Wound care market set to explode
The wound care market is growing at roughly 10% annually, with an estimated five to seven million chronic wound incidents per year, according to Sheila Ewing, an industry analyst with Frost & Sullivan in San Antonio. Add to that an aging population, skyrocketing rates of Type 2 diabetes and 15 million morbidly obese adults in the United States and it's hardly surprising that over $10 billion is spent annually to treat chronic wounds. Ewing has consulted on many projects covering the wound care spectrum, including compression therapy, wound closure devices, beds and dressings. HME News talked to her recently to get her thoughts on the direction of the wound care market.
HME News: This market seems poised for tremendous growth.
Sheila Ewing: Absolutely. It's going to be out of control shortly with all of the baby boomers getting older. The incidence of diabetic ulcers and venous ulcers is increasing. Hospitals are trying to find products that speed up the healing process and reduce costs at the same time but it could turn into an epidemic.

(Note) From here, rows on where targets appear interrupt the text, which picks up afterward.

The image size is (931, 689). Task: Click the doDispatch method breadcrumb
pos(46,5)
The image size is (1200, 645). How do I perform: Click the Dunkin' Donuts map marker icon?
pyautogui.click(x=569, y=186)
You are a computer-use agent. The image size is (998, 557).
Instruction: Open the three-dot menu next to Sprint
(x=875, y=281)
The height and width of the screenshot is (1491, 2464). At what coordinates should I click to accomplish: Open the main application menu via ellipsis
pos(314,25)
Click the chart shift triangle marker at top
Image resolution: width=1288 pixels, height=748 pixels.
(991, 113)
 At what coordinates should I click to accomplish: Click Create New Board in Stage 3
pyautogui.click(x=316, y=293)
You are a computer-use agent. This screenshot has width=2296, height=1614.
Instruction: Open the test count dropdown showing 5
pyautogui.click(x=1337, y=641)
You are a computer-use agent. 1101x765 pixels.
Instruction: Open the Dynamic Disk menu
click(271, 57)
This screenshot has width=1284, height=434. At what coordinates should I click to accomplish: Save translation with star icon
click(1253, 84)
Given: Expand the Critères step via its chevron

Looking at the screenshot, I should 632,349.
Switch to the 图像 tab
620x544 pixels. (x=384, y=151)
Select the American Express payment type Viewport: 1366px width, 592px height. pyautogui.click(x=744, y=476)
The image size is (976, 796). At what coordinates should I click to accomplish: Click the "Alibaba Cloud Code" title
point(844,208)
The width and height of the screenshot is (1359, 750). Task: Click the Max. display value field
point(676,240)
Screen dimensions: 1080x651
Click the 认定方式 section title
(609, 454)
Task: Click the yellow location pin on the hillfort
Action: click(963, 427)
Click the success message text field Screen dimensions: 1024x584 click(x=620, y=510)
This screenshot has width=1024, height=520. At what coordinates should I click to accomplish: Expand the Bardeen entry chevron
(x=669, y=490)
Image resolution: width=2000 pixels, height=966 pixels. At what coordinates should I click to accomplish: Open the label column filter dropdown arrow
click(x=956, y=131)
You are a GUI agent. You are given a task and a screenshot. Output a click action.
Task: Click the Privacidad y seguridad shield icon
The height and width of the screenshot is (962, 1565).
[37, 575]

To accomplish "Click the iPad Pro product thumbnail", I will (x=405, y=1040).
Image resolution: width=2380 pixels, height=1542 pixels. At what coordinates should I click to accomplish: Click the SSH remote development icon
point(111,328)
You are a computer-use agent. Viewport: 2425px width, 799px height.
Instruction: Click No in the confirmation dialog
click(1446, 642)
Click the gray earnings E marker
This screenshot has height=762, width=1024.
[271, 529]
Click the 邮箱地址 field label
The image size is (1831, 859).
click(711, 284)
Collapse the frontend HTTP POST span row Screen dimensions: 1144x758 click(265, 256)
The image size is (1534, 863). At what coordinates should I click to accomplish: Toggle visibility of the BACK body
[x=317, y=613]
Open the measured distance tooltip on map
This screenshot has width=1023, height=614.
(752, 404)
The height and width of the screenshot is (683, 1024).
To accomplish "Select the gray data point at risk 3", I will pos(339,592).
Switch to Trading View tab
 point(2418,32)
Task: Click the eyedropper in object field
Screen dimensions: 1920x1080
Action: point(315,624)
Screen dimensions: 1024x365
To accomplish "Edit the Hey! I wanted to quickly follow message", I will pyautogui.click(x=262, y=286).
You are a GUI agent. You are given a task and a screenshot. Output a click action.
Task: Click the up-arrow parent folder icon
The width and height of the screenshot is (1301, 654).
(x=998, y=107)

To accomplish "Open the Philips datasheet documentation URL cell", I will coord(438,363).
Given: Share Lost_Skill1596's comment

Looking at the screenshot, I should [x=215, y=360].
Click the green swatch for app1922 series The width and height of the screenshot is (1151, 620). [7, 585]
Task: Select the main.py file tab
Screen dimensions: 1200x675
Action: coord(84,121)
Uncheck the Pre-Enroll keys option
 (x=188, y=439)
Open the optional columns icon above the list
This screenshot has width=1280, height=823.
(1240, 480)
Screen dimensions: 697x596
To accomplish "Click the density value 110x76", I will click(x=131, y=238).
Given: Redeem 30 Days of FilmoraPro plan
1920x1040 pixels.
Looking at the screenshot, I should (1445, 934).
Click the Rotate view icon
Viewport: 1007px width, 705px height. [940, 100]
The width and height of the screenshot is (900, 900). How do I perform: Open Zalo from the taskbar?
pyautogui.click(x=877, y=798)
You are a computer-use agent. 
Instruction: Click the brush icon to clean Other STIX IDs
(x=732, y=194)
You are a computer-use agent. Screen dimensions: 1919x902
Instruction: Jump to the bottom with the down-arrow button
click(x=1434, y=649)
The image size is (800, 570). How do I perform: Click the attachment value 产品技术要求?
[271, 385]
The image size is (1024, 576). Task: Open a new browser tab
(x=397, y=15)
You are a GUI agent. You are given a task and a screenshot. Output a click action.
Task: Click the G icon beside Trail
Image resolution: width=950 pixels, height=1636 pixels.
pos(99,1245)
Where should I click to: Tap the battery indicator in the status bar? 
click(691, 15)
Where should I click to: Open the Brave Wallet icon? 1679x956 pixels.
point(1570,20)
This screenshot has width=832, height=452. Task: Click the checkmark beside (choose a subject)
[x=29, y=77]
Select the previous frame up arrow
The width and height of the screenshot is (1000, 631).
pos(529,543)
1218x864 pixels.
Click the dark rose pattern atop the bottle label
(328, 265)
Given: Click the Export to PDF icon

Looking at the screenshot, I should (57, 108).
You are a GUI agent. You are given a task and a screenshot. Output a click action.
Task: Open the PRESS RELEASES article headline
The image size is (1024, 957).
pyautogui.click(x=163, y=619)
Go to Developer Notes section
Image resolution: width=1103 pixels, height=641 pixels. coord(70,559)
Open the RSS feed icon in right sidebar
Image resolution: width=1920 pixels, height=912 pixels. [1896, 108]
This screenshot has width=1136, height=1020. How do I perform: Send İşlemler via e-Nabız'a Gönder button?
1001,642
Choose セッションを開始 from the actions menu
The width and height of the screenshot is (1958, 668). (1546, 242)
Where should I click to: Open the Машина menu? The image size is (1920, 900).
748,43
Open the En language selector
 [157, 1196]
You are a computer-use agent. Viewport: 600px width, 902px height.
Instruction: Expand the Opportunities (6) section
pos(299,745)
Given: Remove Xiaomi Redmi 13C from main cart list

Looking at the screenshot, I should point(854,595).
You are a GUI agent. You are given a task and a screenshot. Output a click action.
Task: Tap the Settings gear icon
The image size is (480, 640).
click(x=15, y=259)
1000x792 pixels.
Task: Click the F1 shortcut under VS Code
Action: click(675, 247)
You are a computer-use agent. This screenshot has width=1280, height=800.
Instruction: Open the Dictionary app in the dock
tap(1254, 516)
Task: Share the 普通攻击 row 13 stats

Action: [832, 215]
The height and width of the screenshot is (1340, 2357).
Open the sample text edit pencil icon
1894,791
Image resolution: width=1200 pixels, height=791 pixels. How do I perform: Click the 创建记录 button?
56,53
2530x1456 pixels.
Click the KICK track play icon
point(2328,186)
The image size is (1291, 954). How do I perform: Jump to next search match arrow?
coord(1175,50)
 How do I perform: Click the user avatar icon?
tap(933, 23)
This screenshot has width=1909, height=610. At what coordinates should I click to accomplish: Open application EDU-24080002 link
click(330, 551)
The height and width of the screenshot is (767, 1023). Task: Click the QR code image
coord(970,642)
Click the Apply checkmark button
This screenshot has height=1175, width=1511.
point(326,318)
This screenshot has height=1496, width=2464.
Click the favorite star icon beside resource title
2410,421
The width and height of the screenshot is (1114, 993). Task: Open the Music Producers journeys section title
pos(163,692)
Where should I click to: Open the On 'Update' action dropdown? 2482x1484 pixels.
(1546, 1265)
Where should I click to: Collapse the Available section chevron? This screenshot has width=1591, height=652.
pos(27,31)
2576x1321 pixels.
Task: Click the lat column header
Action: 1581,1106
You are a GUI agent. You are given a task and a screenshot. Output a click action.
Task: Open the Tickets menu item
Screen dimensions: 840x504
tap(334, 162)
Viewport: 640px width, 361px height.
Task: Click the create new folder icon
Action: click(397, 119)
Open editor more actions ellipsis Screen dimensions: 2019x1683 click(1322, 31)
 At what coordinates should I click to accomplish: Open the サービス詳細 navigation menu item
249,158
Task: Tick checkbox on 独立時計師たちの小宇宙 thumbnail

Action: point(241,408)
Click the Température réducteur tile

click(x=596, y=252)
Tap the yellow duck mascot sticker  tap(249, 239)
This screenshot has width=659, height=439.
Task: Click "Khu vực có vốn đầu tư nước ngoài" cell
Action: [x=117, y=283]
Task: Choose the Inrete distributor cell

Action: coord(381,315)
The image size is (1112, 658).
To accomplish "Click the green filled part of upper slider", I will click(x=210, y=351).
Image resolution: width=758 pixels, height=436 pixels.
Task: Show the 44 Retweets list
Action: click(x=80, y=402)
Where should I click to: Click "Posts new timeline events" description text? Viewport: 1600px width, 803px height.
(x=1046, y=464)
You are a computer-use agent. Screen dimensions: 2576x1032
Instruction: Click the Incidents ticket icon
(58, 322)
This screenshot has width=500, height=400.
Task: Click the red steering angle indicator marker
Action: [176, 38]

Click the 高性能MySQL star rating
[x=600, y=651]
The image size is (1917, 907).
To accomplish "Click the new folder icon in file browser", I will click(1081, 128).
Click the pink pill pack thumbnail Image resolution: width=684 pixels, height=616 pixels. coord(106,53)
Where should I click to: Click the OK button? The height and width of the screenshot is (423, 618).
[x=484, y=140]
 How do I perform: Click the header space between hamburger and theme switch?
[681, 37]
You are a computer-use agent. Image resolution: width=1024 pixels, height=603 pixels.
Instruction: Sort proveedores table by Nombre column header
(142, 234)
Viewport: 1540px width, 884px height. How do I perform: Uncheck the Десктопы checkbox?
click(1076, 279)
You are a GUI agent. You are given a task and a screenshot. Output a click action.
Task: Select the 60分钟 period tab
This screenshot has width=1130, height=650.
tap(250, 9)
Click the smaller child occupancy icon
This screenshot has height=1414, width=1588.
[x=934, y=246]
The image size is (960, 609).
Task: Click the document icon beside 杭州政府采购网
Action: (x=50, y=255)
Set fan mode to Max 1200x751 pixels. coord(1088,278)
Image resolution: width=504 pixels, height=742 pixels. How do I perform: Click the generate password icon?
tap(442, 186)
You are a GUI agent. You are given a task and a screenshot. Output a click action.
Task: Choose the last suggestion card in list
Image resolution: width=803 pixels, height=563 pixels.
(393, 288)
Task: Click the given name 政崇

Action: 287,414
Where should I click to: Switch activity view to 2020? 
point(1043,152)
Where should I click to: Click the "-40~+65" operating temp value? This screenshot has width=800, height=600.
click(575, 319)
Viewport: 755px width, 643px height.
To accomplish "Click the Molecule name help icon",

HME: Is there a trend toward treating these patients in the home?
Ewing: Some patients are going to the hospital for treatment and then going home and continuing treatment on their own. We're seeing more development of wound care clinics that specialize in wounds and are able to treat them. We need a lot more staff dedicated to that. Prevention is the key thing and then educating clinicians, so they know how to take care of these wounds.
HME: What's new on the market in terms of products?
Ewing: I'm seeing more hybrid products with collagen or silver in them. Silver is really the hot topic right now. It's all about trying to keep down infection and silver does really well at that. The silver market is growing at a phenomenal rate--more than 30% in each of the last couple of years.
HME: How can providers help patients stay compliant?
Ewing: You'll have more patient compliance with products that are easy to put on, easy to use, that don't change their lifestyle. You want products that don't rip the skin and tear the wound, that don't adhere to the wound and that are less painful for the patient to take off and apply. Patients don't want to be socially isolated with these dressings on them. They want to lead a normal active life with bandages or dressings that don't take away or look really odd wearing it, especially the baby boomers.
HME: What are some of the challenges facing the market?
Ewing: Reimbursement, especially for the homecare market. In moist wound dressings, silver is not reimbursed and it's more expensive. In home care, they want the least expensive products that will get the job done. And then, if the patient has to pay out-of-pocket expenses, that's quite expensive, so you see patients self-medicating and patients just buying something off the shelf and trying to heal it themselves or doing nothing at all and just making it worse. Especially with the elderly patient on a fixed income, how do they pay for these products on a consistent basis until it heals? Some of these wounds take six or eight months to heal.